Comparada con Un franco catorce pesetas, ciertamente la similitud temática entre ambas películas resulta indiscutible. En el filme de Carlos Iglesias, se mostraban las vicisitudes de una generación de españoles que tuvo que emigrar a Suiza en los años sesenta; en el filme de Ruben Alves se ahonda en la encrucijada de una familia portuguesa que, tras treinta años de trabajo en París, se cuestiona regresar a su país de origen. Como se deduce de este pretexto argumental, toda la guarnición de elementos tóxicos amenazaban la salud de su guión. Con este paisaje, padres porteros en una casa bien parisina, con hijos en edad casadera y todos los tópicos habituales, el temor de encontrarse ante una comedia horrorosa parece legítimo. Con parecidos mimbres se han perpetrado títulos infames. Las del landismo no fueron las peores.
Dirigida por un debutante que dedica su primer largometraje como director y coguionista a sus padres, Ruben Alves, con materiales que conoce bien, muestra una sutileza notable para aunar humor con crítica, arquetipo con singularidad, convencionalismos con pellizcos a la condición humana. Le ayuda a salir airoso un buen reparto y una dirección limpia.

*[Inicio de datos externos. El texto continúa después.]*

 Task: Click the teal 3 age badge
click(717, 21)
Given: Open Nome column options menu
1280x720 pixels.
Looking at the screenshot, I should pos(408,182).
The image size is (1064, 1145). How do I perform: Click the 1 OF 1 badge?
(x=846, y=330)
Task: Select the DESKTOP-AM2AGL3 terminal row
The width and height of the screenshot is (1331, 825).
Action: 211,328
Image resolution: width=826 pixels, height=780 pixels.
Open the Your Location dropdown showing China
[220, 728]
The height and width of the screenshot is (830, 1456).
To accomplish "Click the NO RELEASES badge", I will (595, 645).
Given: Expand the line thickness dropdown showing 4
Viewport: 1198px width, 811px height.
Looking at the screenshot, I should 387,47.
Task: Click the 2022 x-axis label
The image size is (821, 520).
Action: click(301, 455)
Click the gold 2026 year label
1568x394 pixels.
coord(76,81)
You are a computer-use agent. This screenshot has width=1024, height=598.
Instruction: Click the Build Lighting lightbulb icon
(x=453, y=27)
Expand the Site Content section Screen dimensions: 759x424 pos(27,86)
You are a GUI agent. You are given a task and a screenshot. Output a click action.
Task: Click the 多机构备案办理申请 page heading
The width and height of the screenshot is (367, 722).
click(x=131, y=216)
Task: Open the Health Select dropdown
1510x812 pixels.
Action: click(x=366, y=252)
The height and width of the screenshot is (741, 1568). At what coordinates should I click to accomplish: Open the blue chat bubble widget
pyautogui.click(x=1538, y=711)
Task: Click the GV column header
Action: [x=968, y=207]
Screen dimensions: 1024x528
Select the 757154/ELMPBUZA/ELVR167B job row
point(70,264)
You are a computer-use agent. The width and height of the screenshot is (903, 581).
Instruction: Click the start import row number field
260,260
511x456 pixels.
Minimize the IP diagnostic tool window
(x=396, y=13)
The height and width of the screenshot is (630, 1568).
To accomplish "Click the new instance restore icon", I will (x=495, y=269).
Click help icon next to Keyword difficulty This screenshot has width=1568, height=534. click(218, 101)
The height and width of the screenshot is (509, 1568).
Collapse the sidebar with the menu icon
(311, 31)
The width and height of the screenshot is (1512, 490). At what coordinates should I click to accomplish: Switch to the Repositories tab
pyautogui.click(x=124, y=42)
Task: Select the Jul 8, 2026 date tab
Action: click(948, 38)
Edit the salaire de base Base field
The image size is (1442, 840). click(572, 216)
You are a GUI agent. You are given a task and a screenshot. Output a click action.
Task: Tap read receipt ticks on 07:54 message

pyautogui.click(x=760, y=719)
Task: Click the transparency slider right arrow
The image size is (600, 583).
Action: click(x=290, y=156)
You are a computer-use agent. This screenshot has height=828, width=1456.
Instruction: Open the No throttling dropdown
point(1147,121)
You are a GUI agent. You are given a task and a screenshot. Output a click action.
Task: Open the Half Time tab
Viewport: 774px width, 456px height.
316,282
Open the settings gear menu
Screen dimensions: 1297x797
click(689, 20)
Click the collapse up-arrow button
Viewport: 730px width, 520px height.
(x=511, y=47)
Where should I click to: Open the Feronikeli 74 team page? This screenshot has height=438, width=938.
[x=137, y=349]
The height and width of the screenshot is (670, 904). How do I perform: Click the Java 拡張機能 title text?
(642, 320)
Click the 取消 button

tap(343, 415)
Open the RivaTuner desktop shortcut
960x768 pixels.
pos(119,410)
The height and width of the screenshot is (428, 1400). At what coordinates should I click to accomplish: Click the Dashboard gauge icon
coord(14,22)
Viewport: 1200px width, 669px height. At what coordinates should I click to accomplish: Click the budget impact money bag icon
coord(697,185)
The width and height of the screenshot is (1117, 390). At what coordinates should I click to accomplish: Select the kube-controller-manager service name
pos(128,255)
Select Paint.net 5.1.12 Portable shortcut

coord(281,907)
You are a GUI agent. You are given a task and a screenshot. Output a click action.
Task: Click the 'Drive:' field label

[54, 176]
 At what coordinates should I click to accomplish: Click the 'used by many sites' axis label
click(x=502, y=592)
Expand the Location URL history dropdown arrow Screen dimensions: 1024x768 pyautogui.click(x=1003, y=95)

Alves, francés de formación, nacido en Portugal de donde salió con sus padres huyendo de un régimen de dictadura, mezcla los referentes culturales de su origen con la prosa cinematográfica de la comedia francesa. Se habla de fútbol, de albañiles y porteras, del bacalao y del fado, y se contrapone a una sociedad francesa acomodada. Acunado por esa colección de tics escasamente innovadores, lo mejor de esa cinta se encuentra en su reflexión sobre el interés y la envidia. En pequeños giros argumentales que rozan las diferencias de las clases sociales y los prejuicios nacionales. Solo es una comedia simpática pero que haya ganado el Premio del Público del Cine Europeo, nos enfrenta a una reflexión sobre cómo está la salud del cine y qué público lo está respaldando.